Here are the sums of the first few odd Fibonacci numbers:
$$\begin{align} &f_1=1 \\ &f_1 + f_3 = 3 \\ &f_1 + f_3 + f_5 = 8 \\ &f_1 + f_3 +f_5 + f_7 = 21 \end{align}$$
And here are the first few even Fibonacci numbers:
$$\begin{align} f_2 &=1 \\ f_4 &= 3 \\ f_6 &= 8 \\ f_8 &= 21 \end{align}$$
This seems to suggest that:
$$ \sum^n_{k=1} f_{2k-1} = f_{2n} $$
To prove the above statment for all cases, we can use proof by induction.
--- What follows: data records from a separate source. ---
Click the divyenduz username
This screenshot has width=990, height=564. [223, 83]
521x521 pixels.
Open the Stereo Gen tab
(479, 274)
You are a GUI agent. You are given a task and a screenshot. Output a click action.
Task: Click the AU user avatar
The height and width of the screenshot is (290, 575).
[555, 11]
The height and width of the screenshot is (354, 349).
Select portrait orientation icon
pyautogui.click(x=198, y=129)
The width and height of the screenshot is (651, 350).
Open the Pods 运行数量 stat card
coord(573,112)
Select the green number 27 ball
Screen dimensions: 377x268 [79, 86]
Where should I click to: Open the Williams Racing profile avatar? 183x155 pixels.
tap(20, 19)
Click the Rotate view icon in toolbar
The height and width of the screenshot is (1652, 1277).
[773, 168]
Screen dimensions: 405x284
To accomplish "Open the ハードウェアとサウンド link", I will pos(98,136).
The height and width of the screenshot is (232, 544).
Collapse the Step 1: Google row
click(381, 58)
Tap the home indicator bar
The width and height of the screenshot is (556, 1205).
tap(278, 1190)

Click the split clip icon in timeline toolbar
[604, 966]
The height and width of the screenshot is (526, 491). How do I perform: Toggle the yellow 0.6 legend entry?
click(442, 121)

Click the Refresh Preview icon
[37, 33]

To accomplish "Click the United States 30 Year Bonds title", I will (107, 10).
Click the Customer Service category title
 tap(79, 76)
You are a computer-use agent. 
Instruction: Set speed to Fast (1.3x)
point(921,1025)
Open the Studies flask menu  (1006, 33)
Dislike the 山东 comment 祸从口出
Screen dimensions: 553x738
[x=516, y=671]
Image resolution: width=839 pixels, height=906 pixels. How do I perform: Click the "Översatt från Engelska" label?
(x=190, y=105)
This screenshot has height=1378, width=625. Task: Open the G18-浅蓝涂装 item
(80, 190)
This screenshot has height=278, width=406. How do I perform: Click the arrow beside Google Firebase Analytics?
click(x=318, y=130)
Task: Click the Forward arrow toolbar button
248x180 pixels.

We already have some base cases. Now we need the induction step:
$$\begin{align} \sum^{n+1}_{k=1} f_{2k-1} &= \sum^n_{k=1} f_{2k-1} + f_{2(n+1)-1} \\ &= f_{2n} + f_{2n+1} \end{align}$$
By definition \(f_{2n-1} = f_{2n} + f_{2n+1}\). This means:
$$\begin{align} \sum^{n+1}_{k=1} f_{2k-1} &= f_{2n-1} \\ &= f_{2(n+1)-1} \end{align}$$
This shows that our statement works for \(n+1\) as well.